YESTERDAY we alluded to the 'deal' with Casio and unfortunately it's mostly Microsoft boosters who cover it, so they do it in a shallow way that is not critical at all. Articles like this one do a disservice to justice. They are more like PR and not investigative journalism. This other coverage makes it seem like Casio is on equal footing and the most trollish article (article at The Register) plays along with Linux FUD, stating: "In the last four years, the software giant has been quietly threatening legal action for any Linux-using company that refuses to sign patent deals with it. Amazon, Novell, Linspire, TurboLinux and Xandros have all put their X on the dotted line. Others, like satnav maker TomTom, ended up in court, but eventually settled."
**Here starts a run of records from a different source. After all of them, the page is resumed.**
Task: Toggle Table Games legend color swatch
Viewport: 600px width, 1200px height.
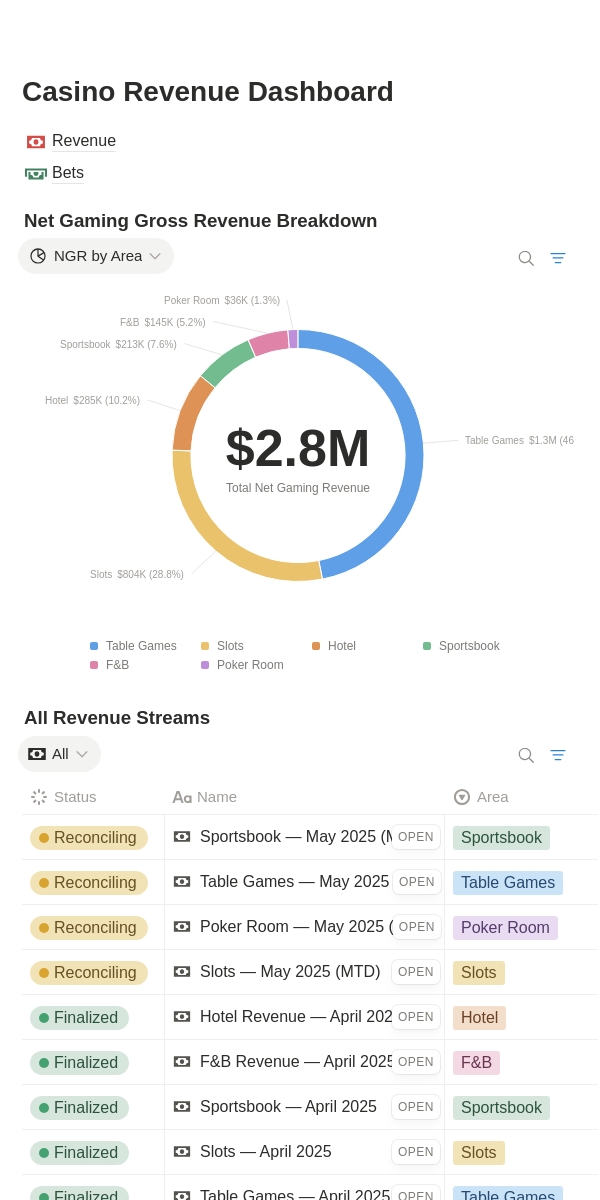Action: tap(94, 646)
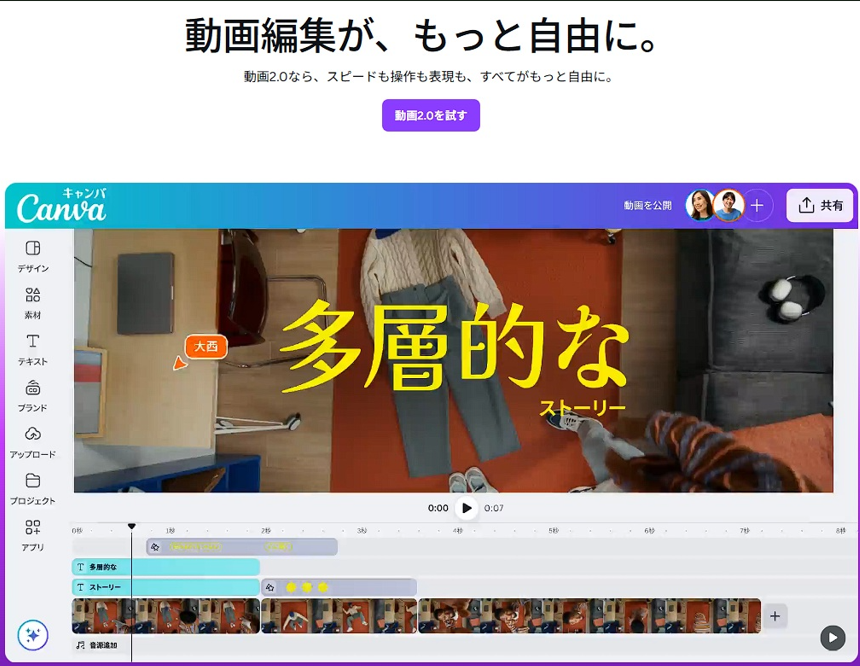Open the アプリ (Apps) panel
The image size is (860, 666).
(x=33, y=534)
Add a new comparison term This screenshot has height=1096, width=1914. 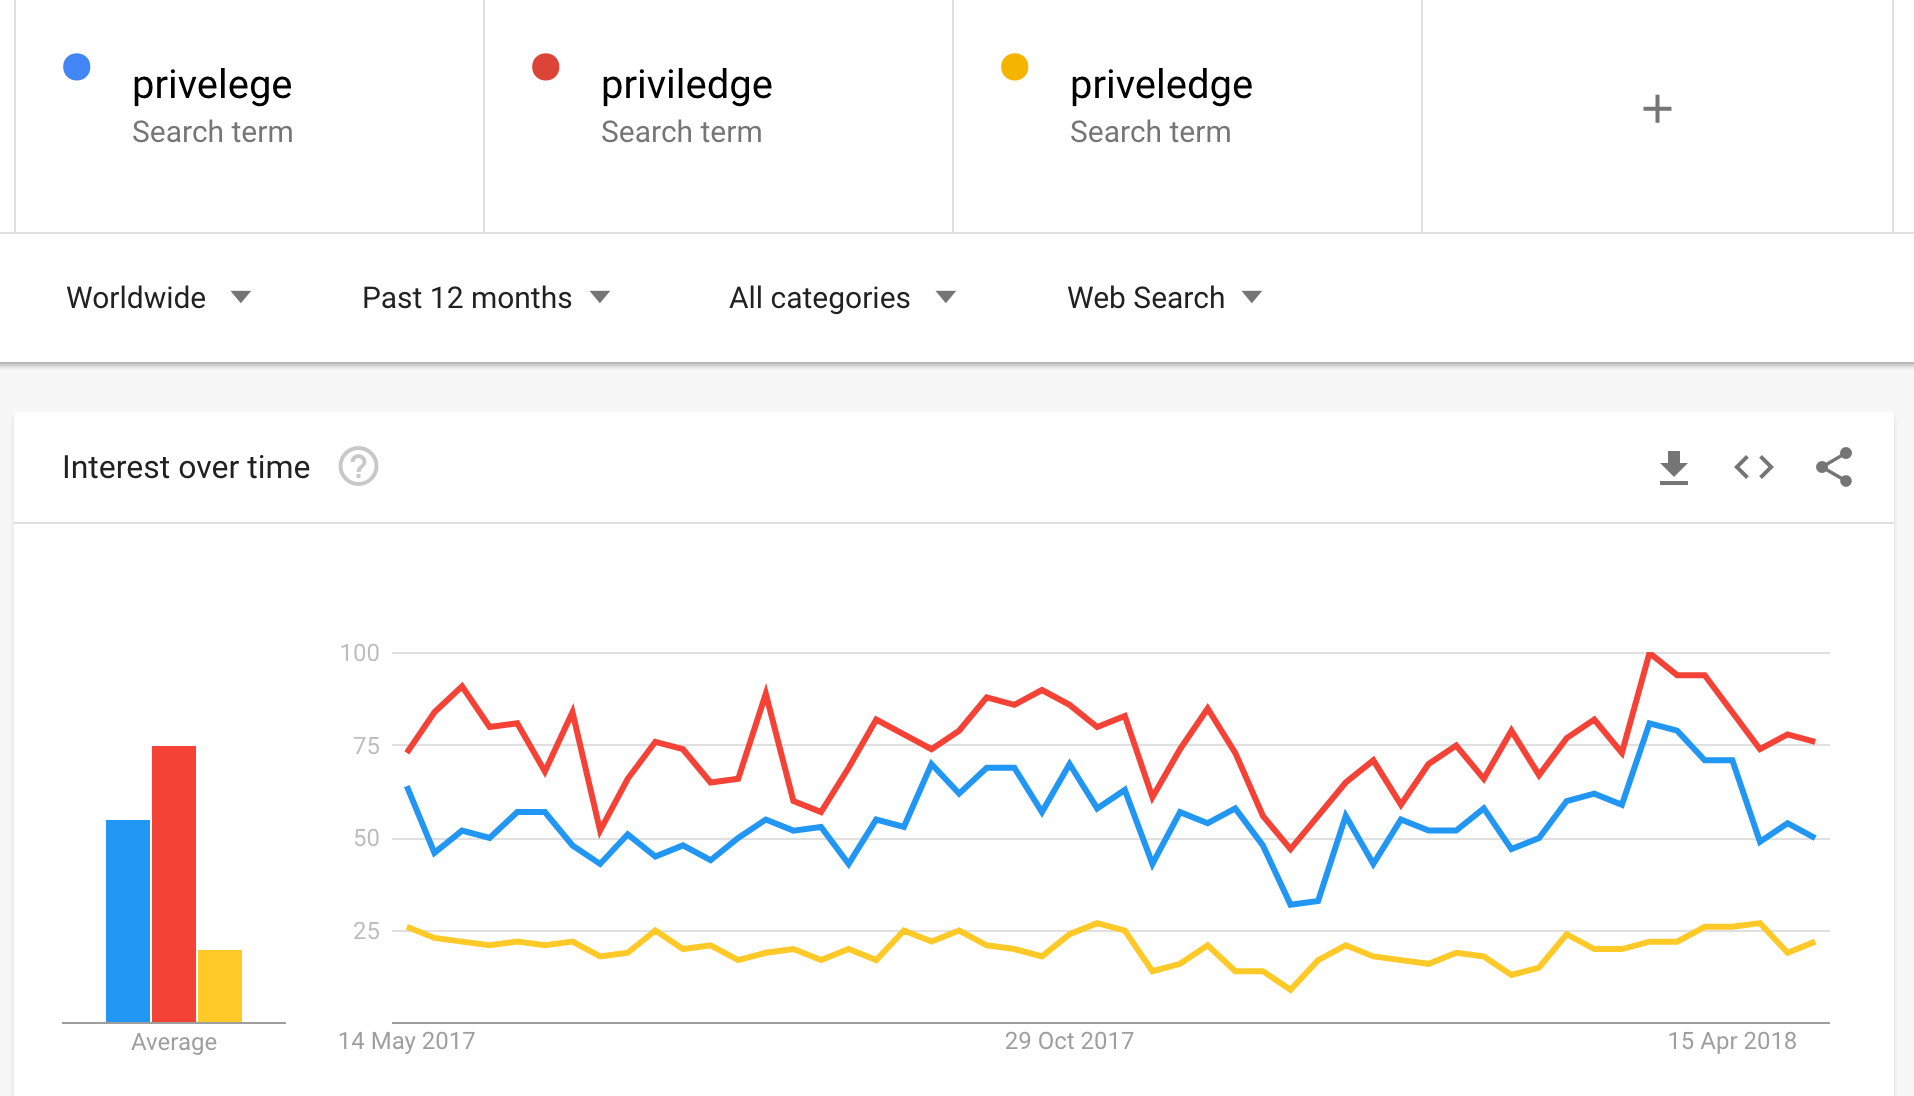(x=1656, y=109)
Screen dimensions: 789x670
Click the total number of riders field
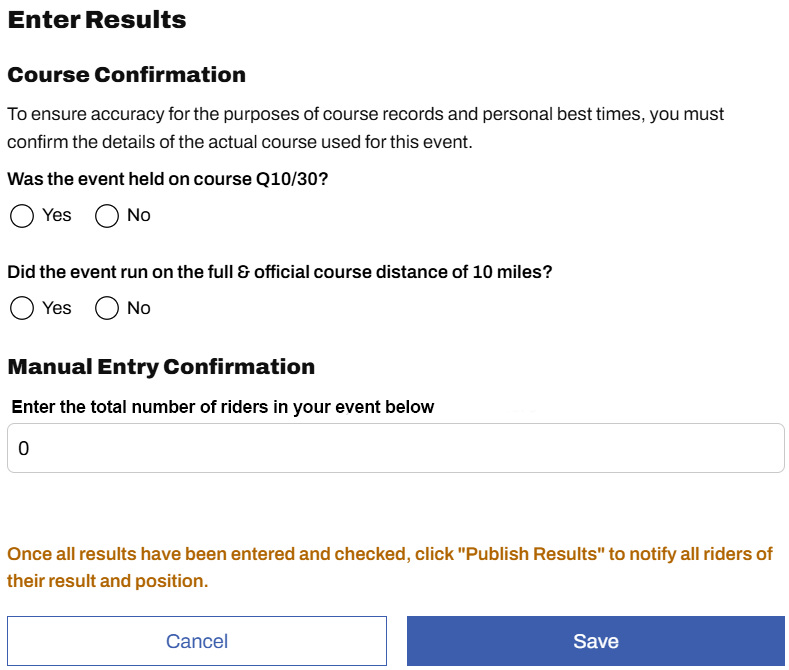tap(395, 448)
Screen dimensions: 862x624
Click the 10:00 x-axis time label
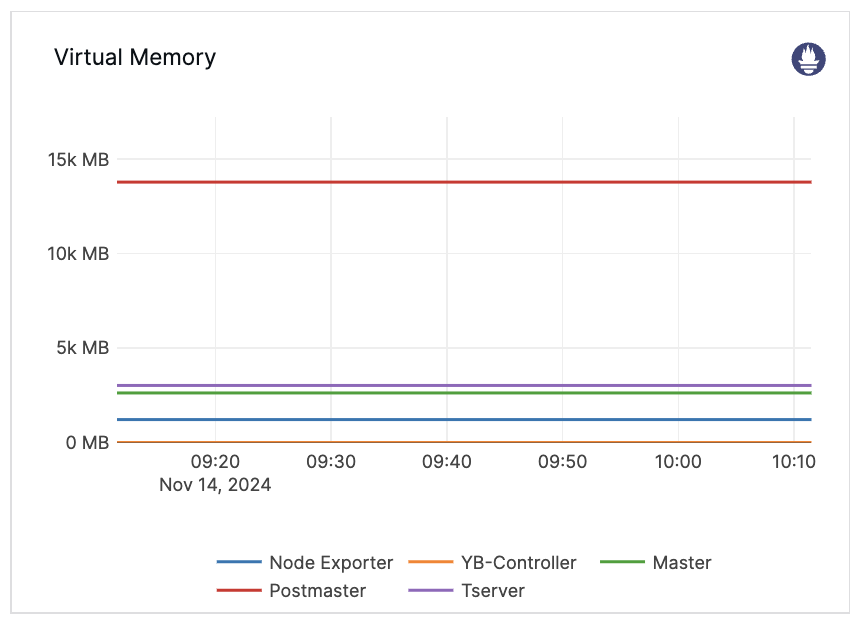[677, 461]
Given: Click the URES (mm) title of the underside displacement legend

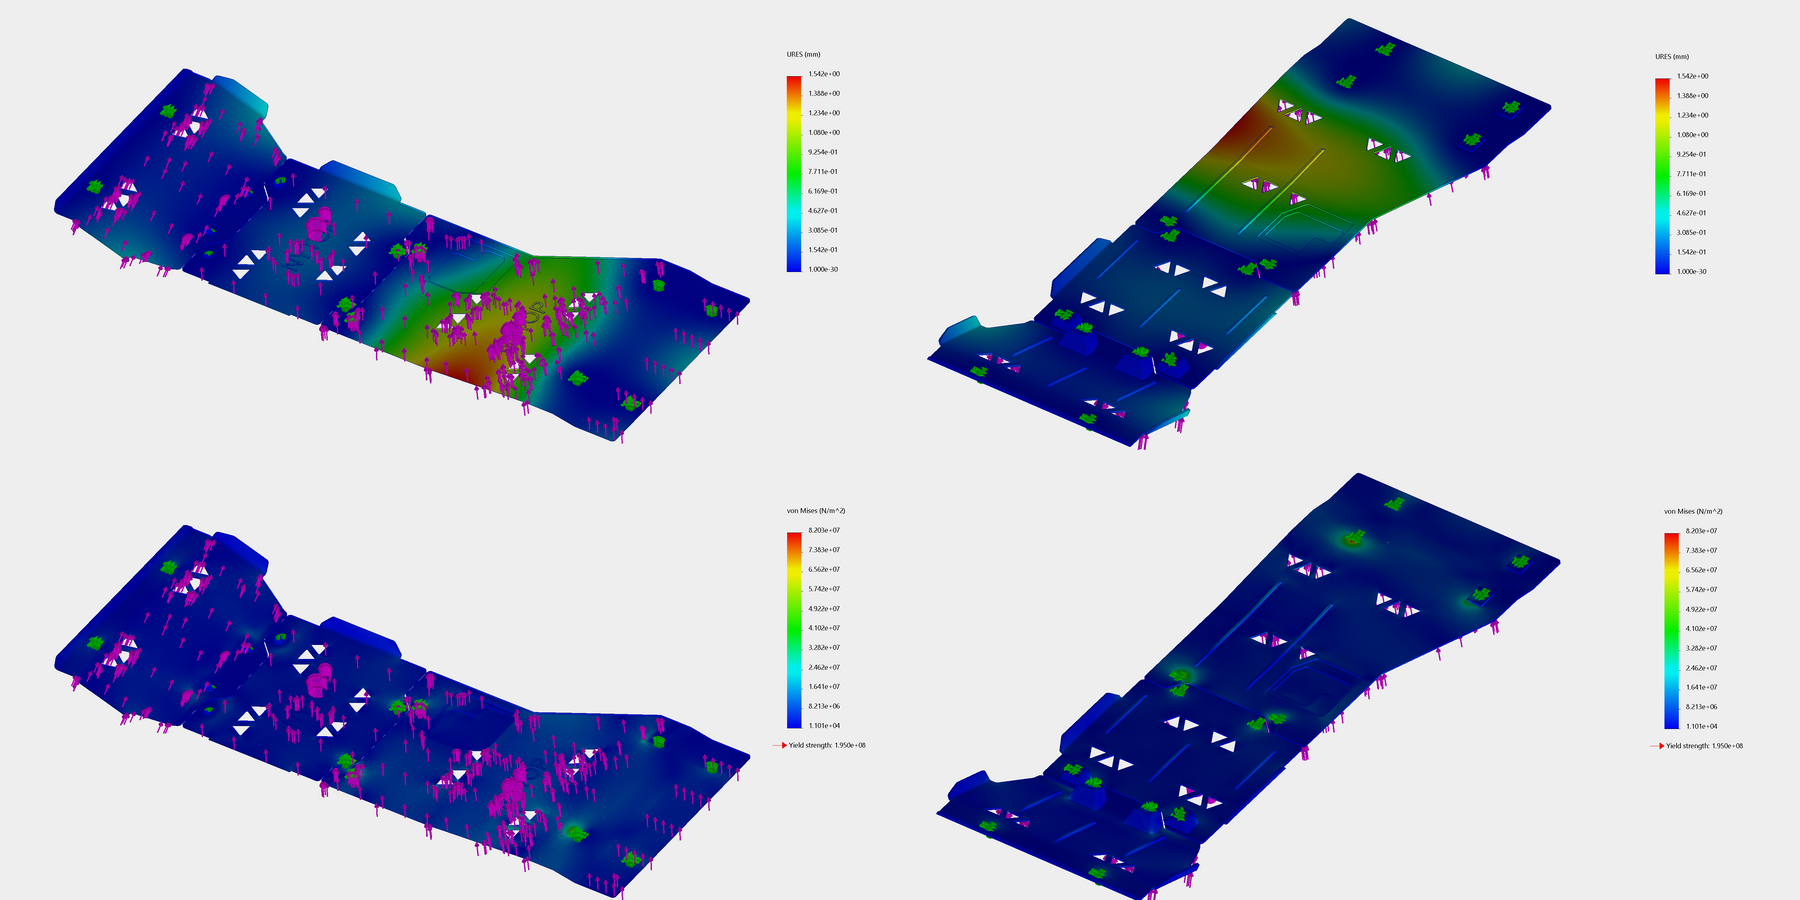Looking at the screenshot, I should tap(1671, 57).
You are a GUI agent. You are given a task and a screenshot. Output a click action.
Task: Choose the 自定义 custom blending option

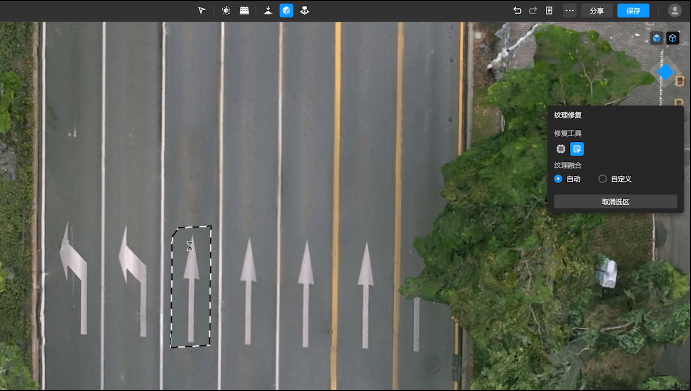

"More people ought to start pressuring Microsoft to disclose what patents it claims to be involved."It is not just companies that need to be concerned about the lack of disclosure of patents. Customers are all paying the price for these extortions (cascading down to price tags and ending up in bank accounts of Microsoft billionaires), so antitrust regulators must really wake up and do their work on behalf of those customers. "Microsoft faces fresh antitrust probes in Ireland and Spain" according to another headline from The Register and this relates to what we mentioned yesterday. Both are about "licensing" and illegal tactics that somehow escape scrutiny.
"Microsoft is facing more antitrust scrutiny as Spanish competition authorities announced an 18-month review of Redmond’s licensing practices in Spain and Ireland," says the article.
A translation from the complaint goes as follows: “This case originated in a complaint filed by Elegant Business SC for a possible breach of competition law."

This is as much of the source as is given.